If there was anything prosecutors at Paul Manafort’s trial were trying to impress on the jury Wednesday, it’s that he liked to spend money wired from his foreign bank accounts on fancy things — items that could not conceivably be considered business expenses and thus tax deductible.
Things like a $21,000 Limited Edition black titanium Royal Way watch with crystal, a Mercedes Benz for his wife, and a $15,000 jacket made of ostrich. Judge T.S. Ellis was not a fan of the prosecution’s focus on Manafort’s lavish lifestyle, and would often cut off questioning if it delved too into the details of the luxury items Manafort was purchasing, allegedly with income he failed to disclose on federal tax forms and money he wired from foreign bank counts that he didn’t report to the U.S. government.
Manafort has pleaded not guilty to the charges.

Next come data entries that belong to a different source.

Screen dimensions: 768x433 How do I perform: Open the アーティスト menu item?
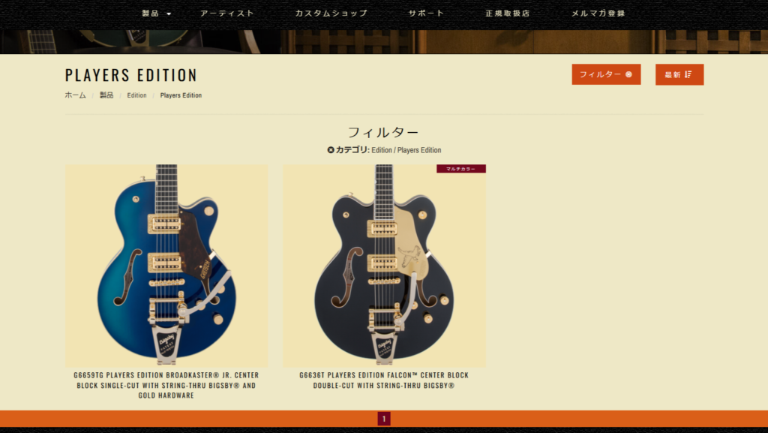click(x=227, y=14)
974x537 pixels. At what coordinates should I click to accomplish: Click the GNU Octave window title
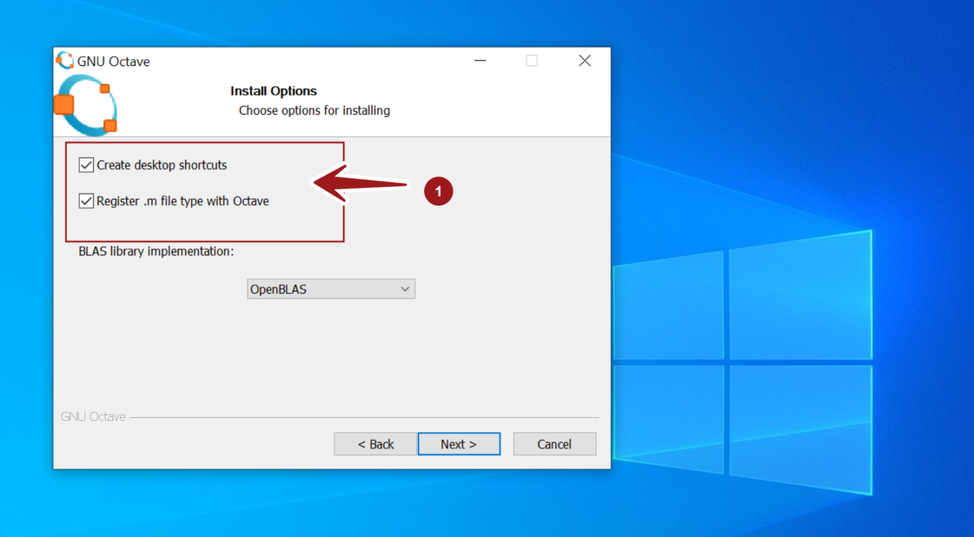113,61
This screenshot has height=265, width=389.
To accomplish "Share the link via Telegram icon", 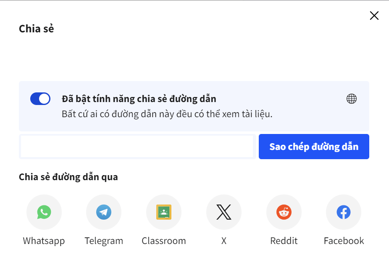I will pyautogui.click(x=104, y=212).
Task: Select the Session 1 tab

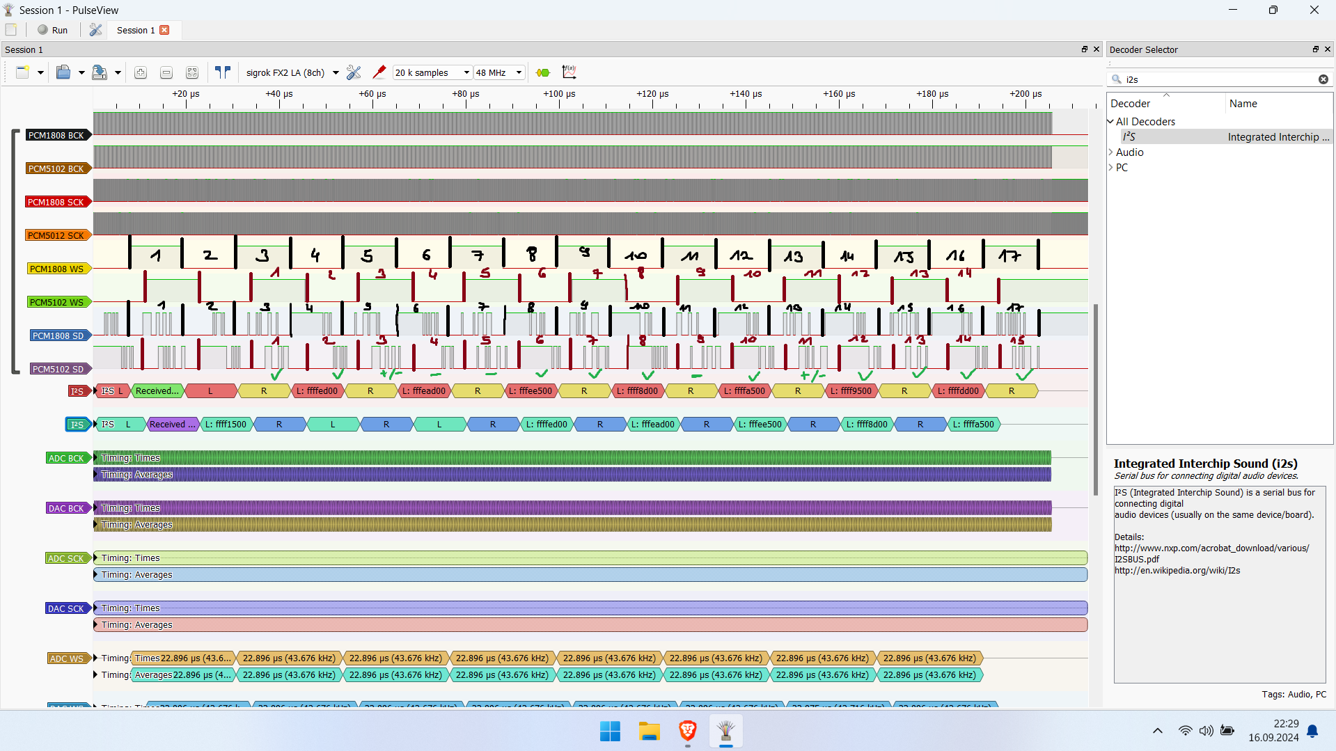Action: tap(136, 30)
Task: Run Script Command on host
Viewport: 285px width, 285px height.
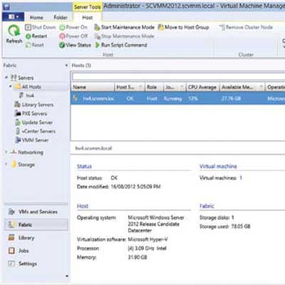Action: point(121,45)
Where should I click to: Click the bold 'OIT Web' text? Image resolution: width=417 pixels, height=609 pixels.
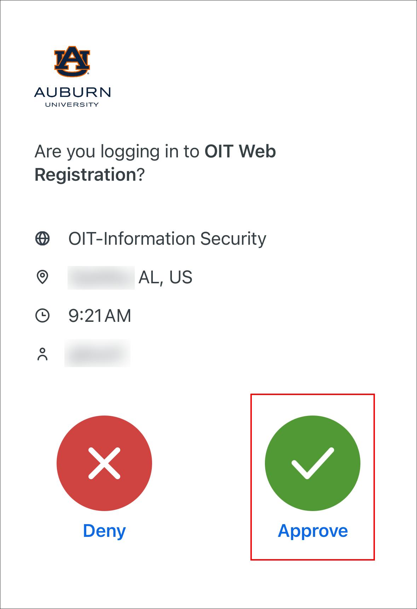tap(240, 151)
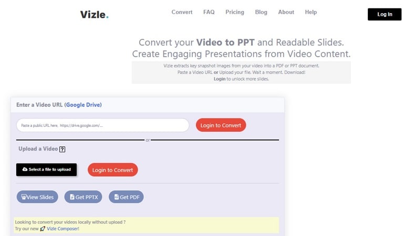Open the Pricing page
404x236 pixels.
click(234, 12)
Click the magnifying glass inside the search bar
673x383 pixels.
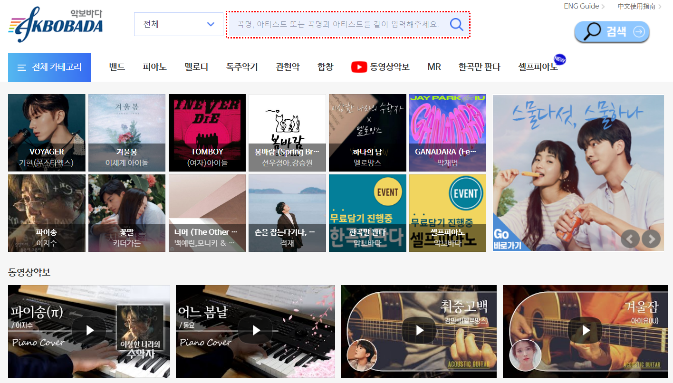456,24
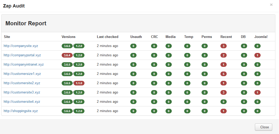Click customersite4's green Recent badge
The height and width of the screenshot is (134, 279).
coord(223,102)
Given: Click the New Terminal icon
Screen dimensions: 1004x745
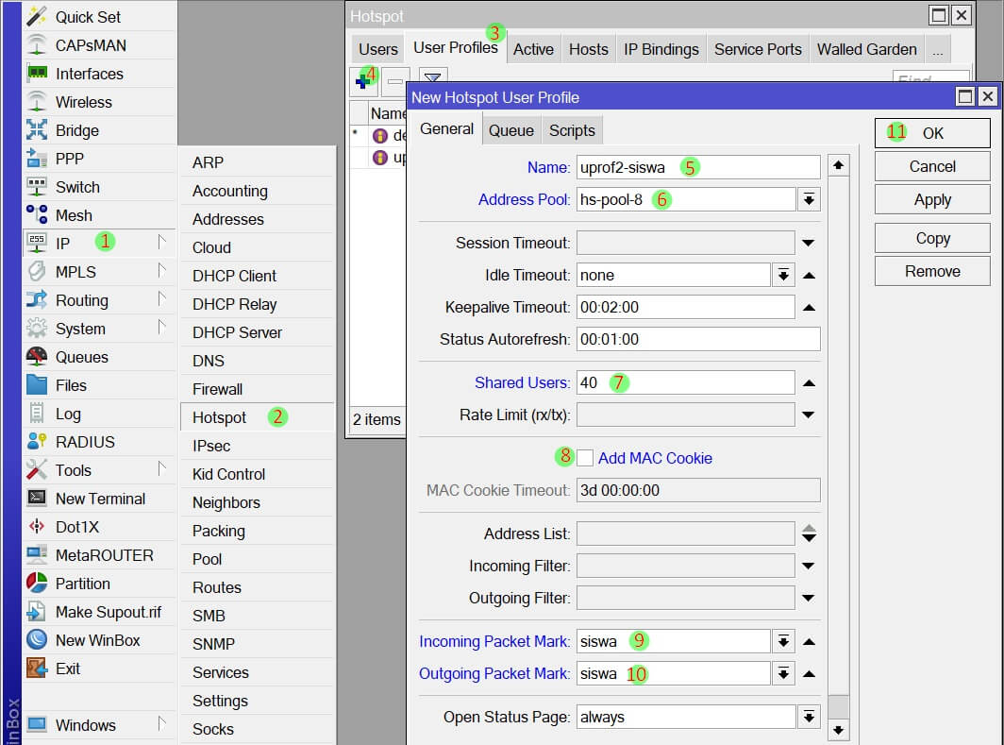Looking at the screenshot, I should pyautogui.click(x=37, y=499).
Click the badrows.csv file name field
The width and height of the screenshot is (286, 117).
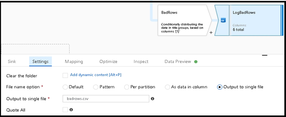[106, 99]
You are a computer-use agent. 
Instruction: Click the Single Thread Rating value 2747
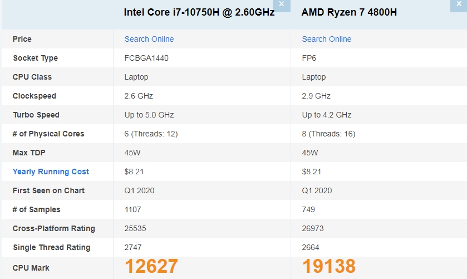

Luckily, photos of Manafort’s high-end apparel, taken during a FBI raid of his home last summer, were made public by Special Counsel Robert Mueller Wednesday. Here are a few highlights.
At House of Bijan — pronounced “BEE-shyan,” not “bi-JAWN” — Manafort spent some $334,000 between 2010 and 2012. Some of those suits and jackets are seen below:
House of Bijan only sells House of Bijan clothing, and House of Bijan clothing can only be bought at House of Bijan, its one-time CFO Ronald Wall, who currently still manages its finances, testified Wednesday. The label is sown into all of its suits.
Manafort was billed $8,000 for one “grey tweed fine sport jacket,” 12,000 for a pinstripe suit and $14,00 for a “navy blue 3/4 quilted silk jacket,” according to an invoice offered into evidence.
From the New York atelier Alan Couture, where Manafort spent more than $900,000 through the years 2010 through 2014:
An Alan Couture suit can go for about $5,000, according to invoices offered as evidence by Mueller, while the a cashmere and silk jacket cost Manafort $5,000.
To testify that the labels seen on the suit were the logo the clothing store, the prosecutors called to the stand Maximillian Katzman, son of the eponymous Alan.
This trove includes what appears to be the $15,000 jacket made of ostrich that was referenced by the prosecution in opening statements Tuesday.